Where's the creative outlet for Millennials? Where's the opportunity for Millennials to change their world? For all the 20-something Millennials out there reading this, I have a job offer for you: church planter, faith community organizer, community architect, whatever you want to call it. You've got creative ideas about the future of the faith, and the time to start building that future is now.
The Creative Call of Church Planting
What is "church planting" or faith community formation? It basically means organizing communities around faith and spiritual practices (e.g., worship, prayer, etc.) and, in this instance, I'm talking about forming distinctly Christian communities of practice. Millennials are already leading small groups that are organizing for justice, living in small intentional communities, blogging on following the way of Jesus, meeting in bars for worship and poetry readings, and gathering in living rooms for meditation.
Mike Friesen is the kind of person I'm talking about. He's 24, he sees the dire shape things are in, he sees the apathy and the hopelessness that many in his generation are struggling with, and yet, in the middle of all that, he writes, "My generation, despite its depression and anxiety has great self-esteem and great dreams. If the Church is able to tap into the dreams and gifts of my generation, my generation can truly be a generation that changes the world."
Mike's optimism is one of the reasons I'm hopeful we will witness nothing less than a creativity revolution in faith communities in many metro areas of the U.S. and Canada -- a complete revolution in Christian community led by Millennials like Mike. So I want my invitation to be clear: Millennials are the ones who can form the faith communities of the future, and the good news is that mainline churches, unlike our wider society right now, welcome your vision and creativity as never before.
Traditional Churches Taking Note
As Millennials shake up the expectations of what "church" is, traditional churches are taking note and supporting the creative revolution. Many churches are waking up to the fact that they are following a script perfected in the 1950s but which does not communicate well today. My denomination, the Christian Church (Disciples of Christ), predicts that 600 of its 3,700 churches will shut down in the next 10 years. Traditional churches now realize that the broader population as much as the faith landscape has shifted in the U.S., and it's time to move the church spatially and temporally into the diverse urban areas of the 21st century. Older churches know that things have to change, but they need new ideas and perspectives.
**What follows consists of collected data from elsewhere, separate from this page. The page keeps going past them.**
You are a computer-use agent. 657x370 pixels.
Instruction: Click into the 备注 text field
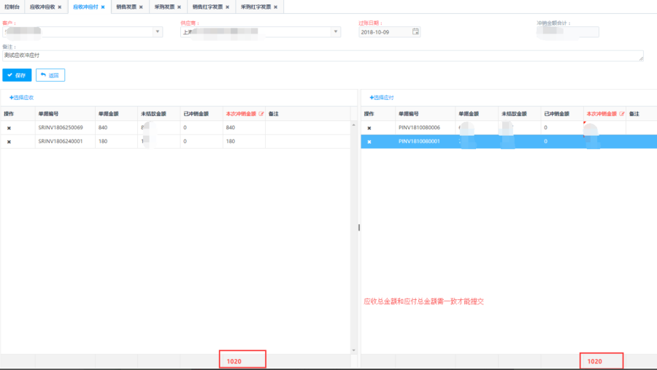click(321, 55)
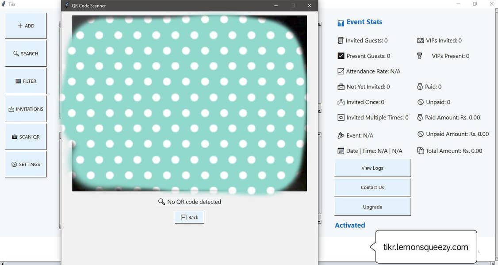The height and width of the screenshot is (265, 498).
Task: Click the Event Stats bar chart icon
Action: pos(340,22)
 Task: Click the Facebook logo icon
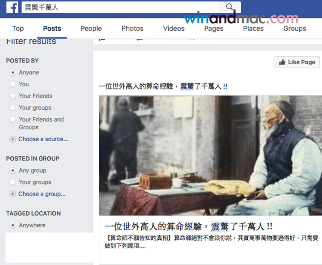(12, 7)
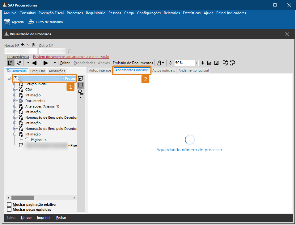Enable Mostrar paginação relativa checkbox

(9, 205)
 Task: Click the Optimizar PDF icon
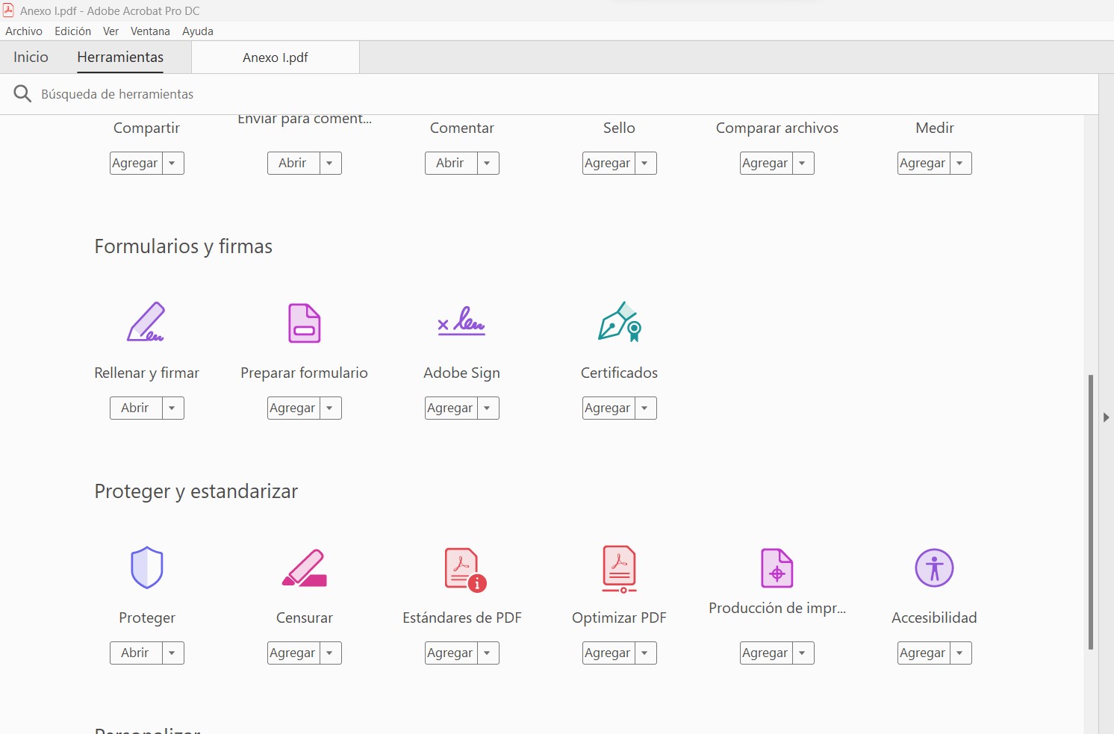tap(619, 568)
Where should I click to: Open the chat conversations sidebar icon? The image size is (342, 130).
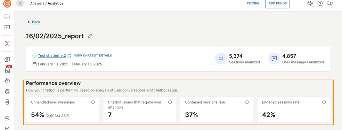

The Disciples have developed a program called "New Beginnings"* to help older churches evaluate their situation and suggest new options for them, including supporting a parallel faith community led by Millennials within the existing congregation, or simply closing the church and using the remaining resources to help Millennials start newer communities in the neighborhood.
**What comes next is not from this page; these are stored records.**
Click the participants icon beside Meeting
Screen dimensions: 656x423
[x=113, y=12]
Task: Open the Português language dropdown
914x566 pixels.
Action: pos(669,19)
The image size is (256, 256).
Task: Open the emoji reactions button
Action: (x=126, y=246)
Programs like this are really a partnership between generations. Millennials supply the creativity and leadership while the older generation supplies the resources that allows the creativity to take form. Millennials get to imagine a new kind of Christian community, while older generations get to see their legacy live on.
Of course this kind of work will entail great personal sacrifice and a missional perspective on life. While it's true that over the next 10-20 years a lot of resources and buildings are going to change hands, from one generation to the next, the motivation to do this creative church planting work should not be money, but rather God's mission. It's going to take hard work and commitment and a Spirit-led entrepreneurial drive to join in this missional movement.
The point isn't that someone else is going to be writing you a paycheck to do this creative, entrepreneurial work. You're probably going to have to work 2-3 jobs to make ends meet, but the work is going to be creative and life-giving and transformational -- for you, for the people in your community, and for the world.
If you're feeling called to create a new faith community for the future, then now is the time to start. And I want to talk to you. In fact, a lot of people want to talk to you!
*Full disclosure: The Disciples ministry that I work for is the one that developed this program and that sells it to congregations in the Disciples of Christ, as well as churches in other denominations.